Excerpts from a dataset
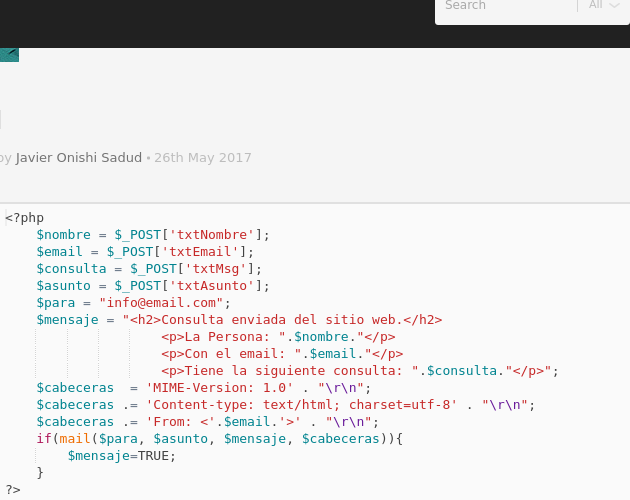Click the La Persona paragraph line
The width and height of the screenshot is (630, 500).
click(x=278, y=337)
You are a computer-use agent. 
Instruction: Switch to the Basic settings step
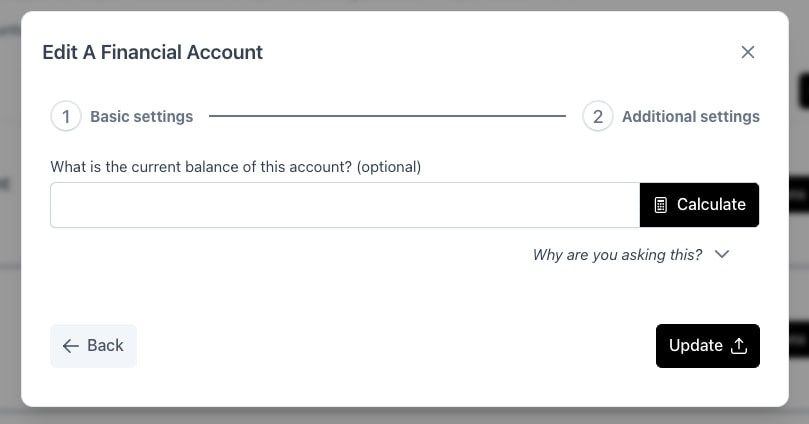(141, 117)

PROBLEM STATEMENT =
Leaving the pictures aside, copy exactly and only the lines from the one holding "You are a computer-use agent." through the final line of the data, both ends kept.

RESPONSE BOX =
You are a computer-use agent. 
Instruction: Switch to the Basic settings step
(141, 117)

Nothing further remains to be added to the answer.